Fixin is more concentrated than in the previous vintage, but also has a cooler feel. Most producers have reined back extraction as there is no lack of tannin. There was plenty of whole-bunch fermentation, so many wines show floral lift and a light twang to the finish. Everything I tasted was well-balanced.
Ripe wines with firm structure and good acidity make this is another reliable vintage in Gevrey. There was a little rain in late August, which may partially account for the abundant juicy acidity, exuberance, and svelte texture in wines from parcels with deeper clay topsoil, from village, to grand cru. Where the clay is less in evidence—for example, in the hillside premiers crus—good levels of tartaric acidity combine with salty minerality on the palate and there is more bite to the tannin, sometimes enhanced with whole-bunch.
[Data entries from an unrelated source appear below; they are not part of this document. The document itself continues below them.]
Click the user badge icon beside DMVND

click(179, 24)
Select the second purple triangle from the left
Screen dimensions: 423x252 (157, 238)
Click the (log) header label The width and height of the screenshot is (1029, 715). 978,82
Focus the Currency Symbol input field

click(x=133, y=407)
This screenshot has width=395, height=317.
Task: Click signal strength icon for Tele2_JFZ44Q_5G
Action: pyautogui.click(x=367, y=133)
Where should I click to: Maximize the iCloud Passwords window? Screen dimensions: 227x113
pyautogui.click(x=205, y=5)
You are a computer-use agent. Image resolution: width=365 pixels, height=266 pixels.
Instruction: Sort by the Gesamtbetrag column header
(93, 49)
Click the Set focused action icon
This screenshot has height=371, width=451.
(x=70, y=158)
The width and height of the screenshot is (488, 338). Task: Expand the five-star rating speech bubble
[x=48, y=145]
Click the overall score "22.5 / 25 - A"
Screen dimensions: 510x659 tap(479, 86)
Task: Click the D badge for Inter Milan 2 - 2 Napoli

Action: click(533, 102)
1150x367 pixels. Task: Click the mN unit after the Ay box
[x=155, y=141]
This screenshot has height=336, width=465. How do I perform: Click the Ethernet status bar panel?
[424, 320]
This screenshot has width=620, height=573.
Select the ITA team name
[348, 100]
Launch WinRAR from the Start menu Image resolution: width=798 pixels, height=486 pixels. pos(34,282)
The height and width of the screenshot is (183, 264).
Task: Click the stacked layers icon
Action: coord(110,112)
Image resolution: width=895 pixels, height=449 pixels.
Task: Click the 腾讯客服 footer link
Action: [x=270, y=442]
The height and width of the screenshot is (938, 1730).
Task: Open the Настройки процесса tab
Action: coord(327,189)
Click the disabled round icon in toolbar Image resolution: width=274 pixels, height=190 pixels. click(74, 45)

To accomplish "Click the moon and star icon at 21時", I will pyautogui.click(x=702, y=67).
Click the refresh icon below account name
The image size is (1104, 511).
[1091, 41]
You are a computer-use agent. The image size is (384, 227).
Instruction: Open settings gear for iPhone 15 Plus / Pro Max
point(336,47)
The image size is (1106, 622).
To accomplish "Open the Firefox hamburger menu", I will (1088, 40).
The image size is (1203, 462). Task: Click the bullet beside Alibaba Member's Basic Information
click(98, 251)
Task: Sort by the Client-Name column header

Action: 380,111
As for the grands crus, it’s a cracking vintage and razor-sharp for terroir expression. Leaders of the pack exude quality. They have great substance and structure. Clos de Bèze is extravagant and seductive, while Chambertin is quite the opposite, powerfully focused and restrained. The austere frame and stony palate of Ruchottes are draped in filmy silk. Latricières shows the vintage in its aromas, sometimes exotic, but the racy palate trills with tension. It can be truly exquisite this year. In Charmes, Mazoyères is punchy, concentrated, and sturdy, while Charmes may be generously rich or more airily so, but both are fresh. Only Chapelle can taste a bit baked and flat for the moment. The grands crus would benefit from a minimum of ten years in bottle. It’s a vintage to keep.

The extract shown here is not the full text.